Genio e dissipazione. “Final Portrait” di Stanley Tucci

Genio e dissipazione. “Final Portrait” di Stanley Tucci

All’apparenza esteriore Final Portrait si prospetta subito come un film che somiglia a tanti altri ruotanti su pochi personaggi segnati dalla stimmate dell’usurato binomio “genio e sregolatezza”. Dopo, però, ci si accorge che soltanto una pigra attenzione può indurre a simile travisamento. Alberto Giacometti, l’artista svizzero-italiano cui si devono le stilizzate, filiformi sculture e le figure arieggianti l’esistenzialismo più che famose è uno dei protagonisti di spicco della storia legata all’esperienza d’eccezione dal facoltoso scrittore americano James Lord. Di più: oltre che protagonista Giacometti risulta per l’occasione lo straordinario animatore di una pantomima movimentata dell’esemplare “vita da artista” con tutti gli annessi e connessi canonicamente definiti: certo, genialità, ispirazione originale, parossismo inventivo e – a compattare il tutto – una naturale inclinazione all’eccesso, alla condotta trasgressiva.

Ma andiamo con ordine: Stanley Tucci, attore eclettico e regista di indubbio talento (Big Night, Gli imbroglioni) si è rifatto ad un libro di James Lord, Un ritratto di Giacometti, traendone una vicenda rigorosamente realistica sulla particolare avventura vissuta dallo stesso Lord a cavallo dei primi anni Sessanta a Parigi. In precedenza, lo scrittore americano aveva avuto, in America, un fugace incontro con Giacometti e, in ordine a quella circostanza, dieci anni dopo si trovò a vivere un’altra occasione di incontro col celebre Giacometti. Un’occasione, c’è da sottolineare, dal carattere marcatamente inconsueto, dal momento che Lord e Giacometti si trovarono d’accordo nel definire un loro appuntamento periodico per realizzare da parte dell’artista un ritratto, facendo da modello, del medesimo Lord. Cosa da risolvere, a dire del pittore-scultore con poche sedute di posa e, ben altrimenti, tramutato in una spossante corvée.

Il pretesto, dunque, di creare insieme un ritratto di peculiare significato si dispone come base e sviluppo progressivo del racconto, anche se l’impronta narrativa si srotola e si incardina soprattutto ad una sarabanda di gesti, di trasgressioni smodate, di vizi e stravizi (tabagismo, eccessi sessuali, disordine comportamentale, dissipazioni). Fulcro e motore di una tale vita allo sbando, compaiono poi il fratello dell’artista oltre la moglie e l’amante trascinati in una quotidianità dispendiosa. E se Giacometti esce in questa ricostruzione secondo un’immagine anche vistosamente esagerata, il senso che Tucci vuole dare al proprio film si dimostra qui dettata soprattutto da un’idea di spaesamento, di inappagata sete di perfezione, dell’irriducibile ansia di verità, appunto, di Giacometti.

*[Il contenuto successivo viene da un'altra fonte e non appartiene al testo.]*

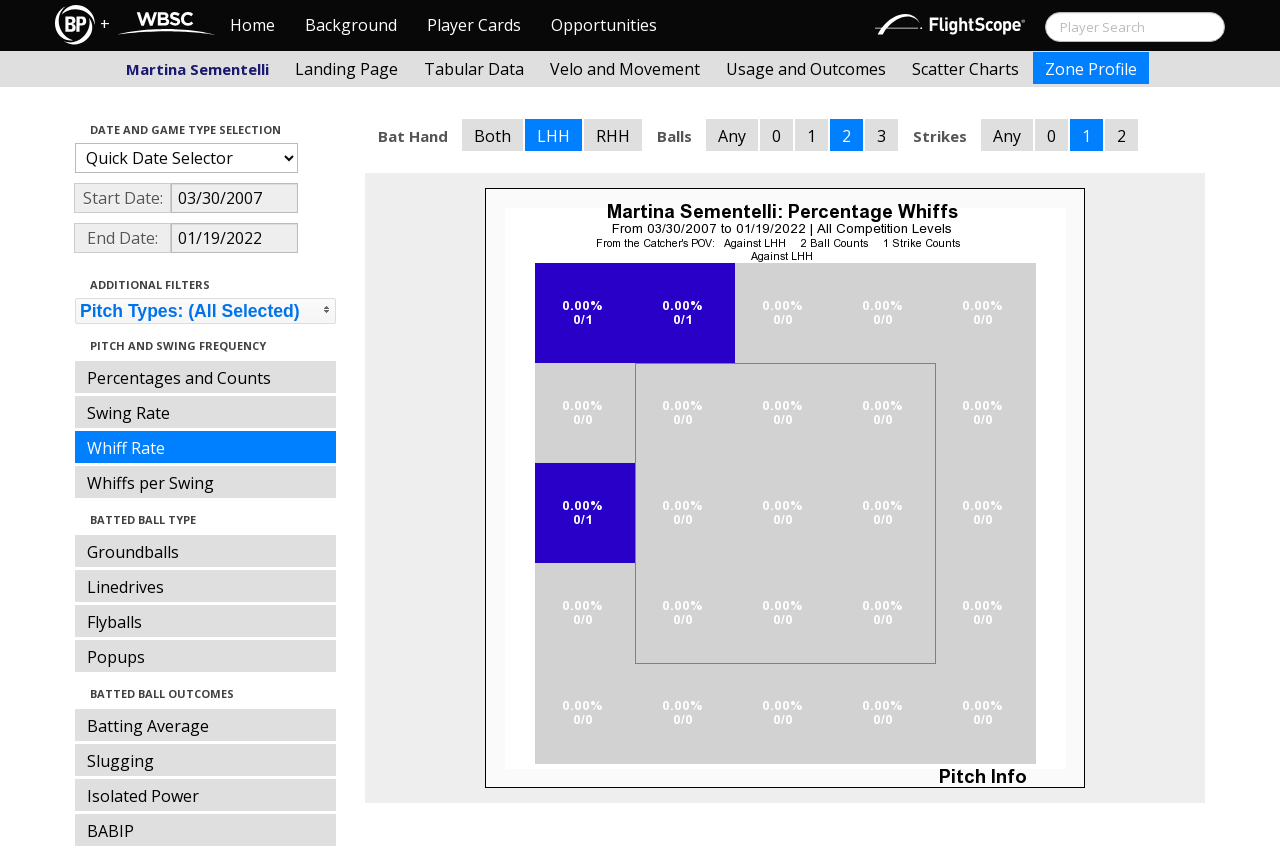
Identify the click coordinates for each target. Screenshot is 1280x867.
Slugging (120, 761)
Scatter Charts (965, 69)
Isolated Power (143, 796)
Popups (116, 657)
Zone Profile (1091, 69)
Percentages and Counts (179, 378)
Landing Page (346, 69)
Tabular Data (474, 69)
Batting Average (148, 726)
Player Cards (474, 25)
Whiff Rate (126, 448)
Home (252, 25)
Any (732, 136)
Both (492, 136)
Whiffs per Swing (150, 483)
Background (351, 25)
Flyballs (114, 622)
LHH (553, 136)
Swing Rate (128, 413)
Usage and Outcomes (806, 69)
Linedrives (125, 587)
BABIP (110, 831)
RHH (613, 136)
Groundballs (133, 552)
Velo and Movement (625, 69)
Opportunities (604, 25)
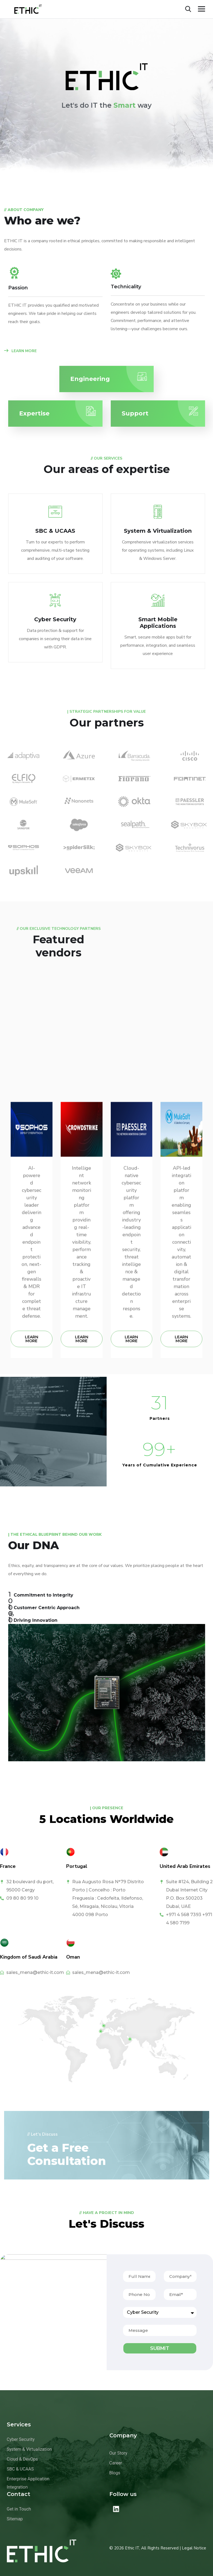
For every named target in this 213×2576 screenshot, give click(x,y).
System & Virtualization (158, 531)
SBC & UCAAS (55, 531)
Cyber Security (55, 619)
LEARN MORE (20, 351)
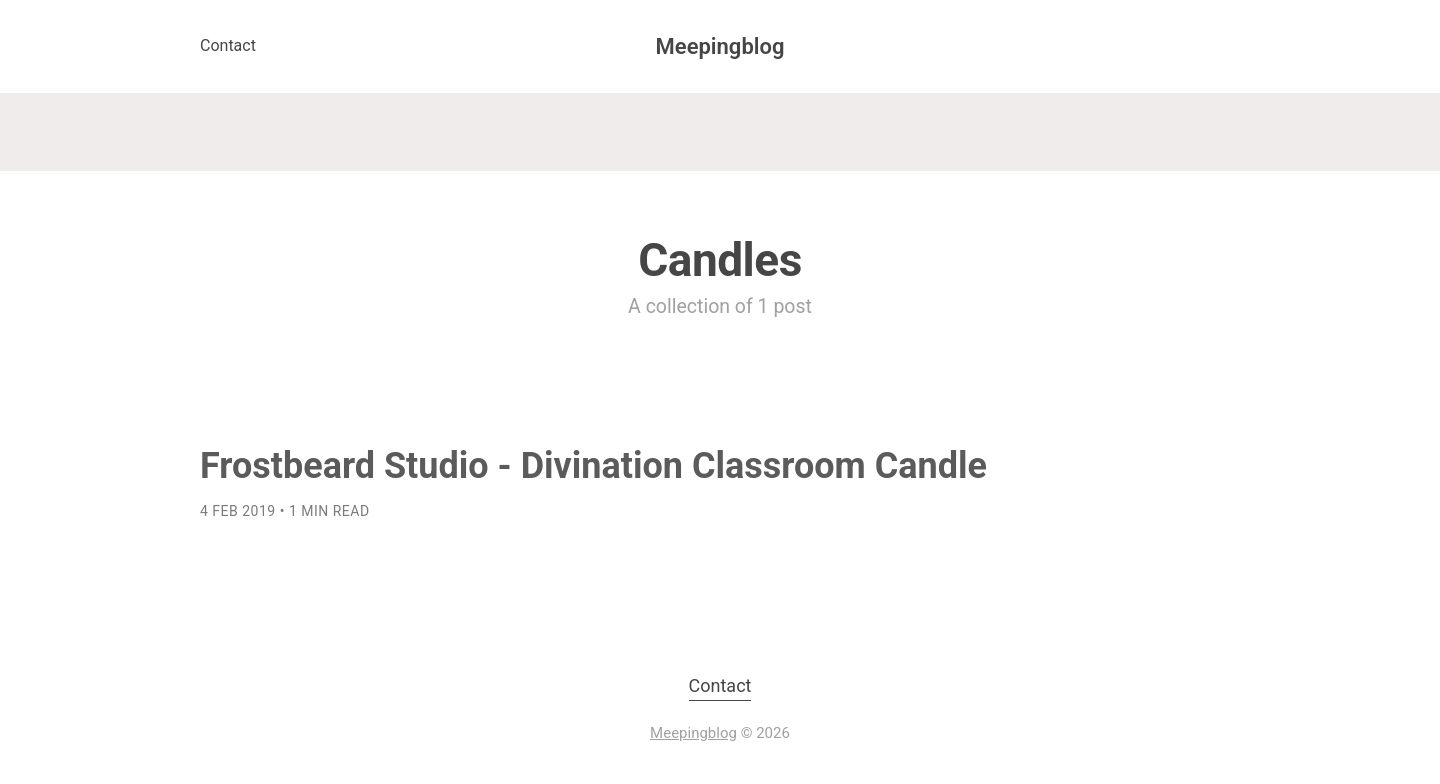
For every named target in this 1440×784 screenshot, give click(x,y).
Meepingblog (720, 46)
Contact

Final Portrait si presenta quindi come un’apologia conclamata dell’artista geniale che, al di là di ogni regola o statuizione moralistica, rivendica ancora e sempre l’irriducibile ragione della libertà creativa. E per ribadire inequivocabilmente tanta illuminazione, Stanley Tucci, da quell’attore e regista avveduto che è, ha puntato risolutamente su due componenti essenziali: una raffigurazione costantemente tenuta sul piano di una sobria suggestione visuale (con un décor ambientale semplice e preciso) e una distribuzione degli interpreti del tutto azzeccata: Geoffrey Rush nel ruolo di Giacometti profonde perle di sapienza scenica superlativa, mentre i comprimari nelle parti di supporto si prodigano con ammirevole misura.

Final Portrait nel complesso si può ritenere un ottimo lungometraggio che pur con qualche zona d’ombra e qualche indugio istrionico attesta sul terreno drammaturgico una pur reversibile constatazione. Il talento geniale è, sicuramente, importante, anche se l’attitudine dissipatrice spesso imbriglia lo slancio innovatore più temerario.